MEMORIAL LAURA 18 – 21 LUGLIO 2025
Cara Laura,
Maurilio mi ha chiesto di dire qualche parola per ricordarti. Ho pensato fino all’ultimo di farlo a braccio, come sono abituato a fare, ma poi, considerato che appartengo a quella categoria di persone alle quali viene da commuoversi per molto meno di ricorrenze come questa, ho pensato fosse meglio fissare quello che mi sentivo di dirti e leggerlo. Se la richiesta di ricordarti mi è parsa subito scontata, il raduno è per te e dedicato a te, meno scontato mi è parso il fatto che dovessi essere io a farlo.

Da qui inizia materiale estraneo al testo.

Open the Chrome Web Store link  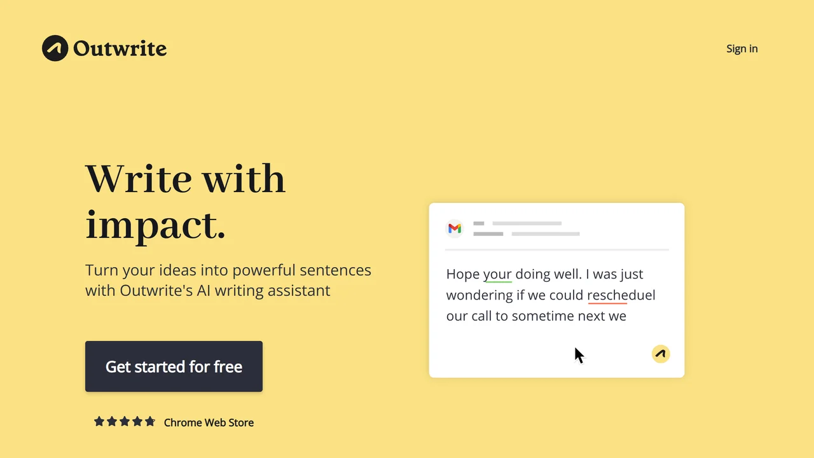tap(209, 422)
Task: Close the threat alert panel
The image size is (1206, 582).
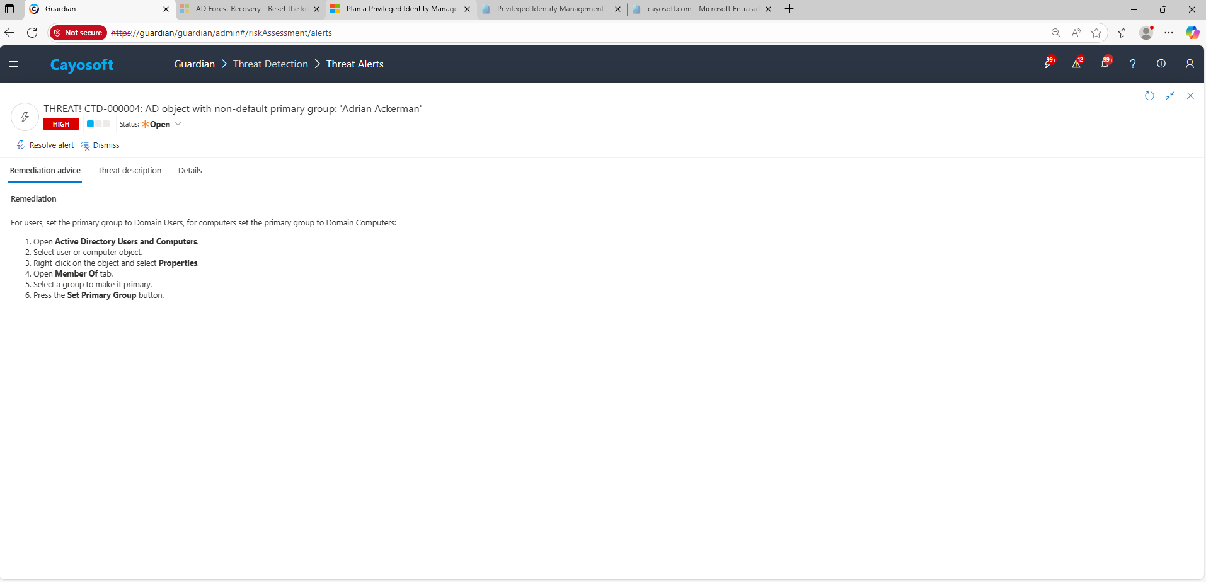Action: click(x=1190, y=96)
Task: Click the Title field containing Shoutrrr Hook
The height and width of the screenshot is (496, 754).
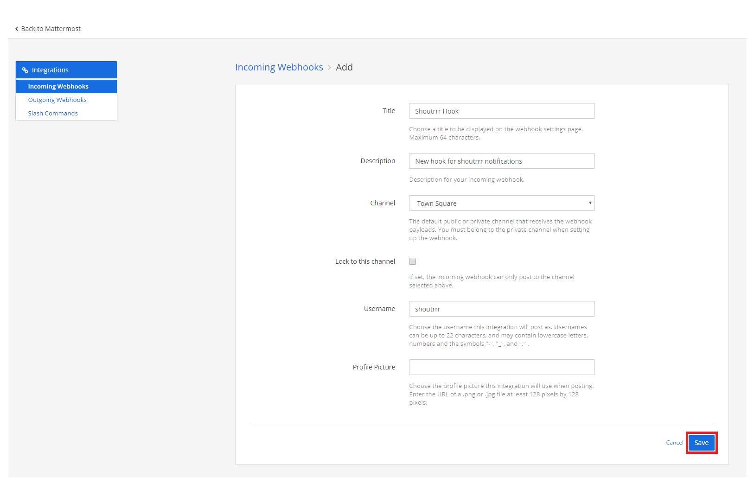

Orso quale so di essere, non sono certo la persona alla quale tu ti sia maggiormente confidata e rivelata, non posso certo dire di averti conosciuta bene; probabilmente, anche qui, tra le tue amiche, i tuoi amici, i tuoi parenti, c’è chi saprebbe raccontarti molto meglio di me e con maggior cognizione. Racconterò pertanto solo una piccola parte di te, la tua superficie, ma non è cosa da poco, quello cioè che mi è apparso evidente ogni qual volta ti ho incontrata e questo è avvenuto spesso perché eri diventata parte integrante e insostituibile del gruppo. Come arrivavi, trasmettevi subito la felicità di essere tra noi, di essere a quel raduno, di essere tra amici. Il tuo costante sorriso era gioia di vivere e positività, una forza, questa certamente non superficiale, che penso t’abbia sostenuta durante la malattia, che t’abbia portata a credere fermamente, non a sperare, che il male che t’aveva colpita fosse solo un incidente di percorso che avresti avuto la forza di superarlo e che avresti vinto tu. Così non è stato, ma così mi hanno fatto credere le tue parole quando mi hai scritto prima di lasciarci; certi nemici, purtroppo, usano armi subdole e vili e non hanno rispetto per chi ha coraggio.
Mi colpiva sempre cara Laura l’affiatamento che avevi con Mauri, sempre insieme, sempre uniti, una bella coppia insomma. Difficile trovare una foto in cui foste soli, foto in cui spiccava anche quella tua straordinaria fotogenia, mai una smorfia, una boccaccia, uno sguardo stralunato che insidiano spesso, nel mio caso sempre, i ritratti di molti. Che invidia accidenti! sempre meglio dell’originale e, anche questa, anche se involontaria, è stata una tua virtù e i nostri book fotografici ne soffriranno.
E ora permettimi Laura e permettimi anche tu Maurilio, sono certo che non ne avrete a male, di ricordare oggi anche Gianni, Carla e Chicco che insieme a te, impietosi, hanno scandito in rapida sequenza un incredibile e tragico 2024 e ancora prima di voi il caro Roberto.
Inutile che lo neghi, da allora ad ogni raduno mi sembra che manchi qualcosa, mi sembra che manchino dei pezzi e mi sforzo, senza grandi risultati, di sentirvi ancora tutti vicini e presenti come una volta.
Diversi anni fa, leggendo quel meraviglioso libro che è Cent’anni di Solitudine di Gabriel Marquez, mi si stampò nella mente una frase che credetemi, da quando ci avete lasciato mi torna costantemente in mente. In quel caso nel libro, si parla di un treno perennemente in viaggio, ma le stesse parole, adattate ai nostri incontri mi fanno credere che siate effettivamente sempre con noi, regolarmente iscritti ad ogni appuntamento, perché prima di andarvene, come dice quella frase, “avete acquistato un biglietto eterno per tutti i raduni che non smetteremo mai di organizzare”.
Grazie Laura per essere stata tra noi e grazie a te Maurilio per l’opportunità che ci hai dato, con questo incontro, di ricordare. Grazie perché so che non ti è costato poco.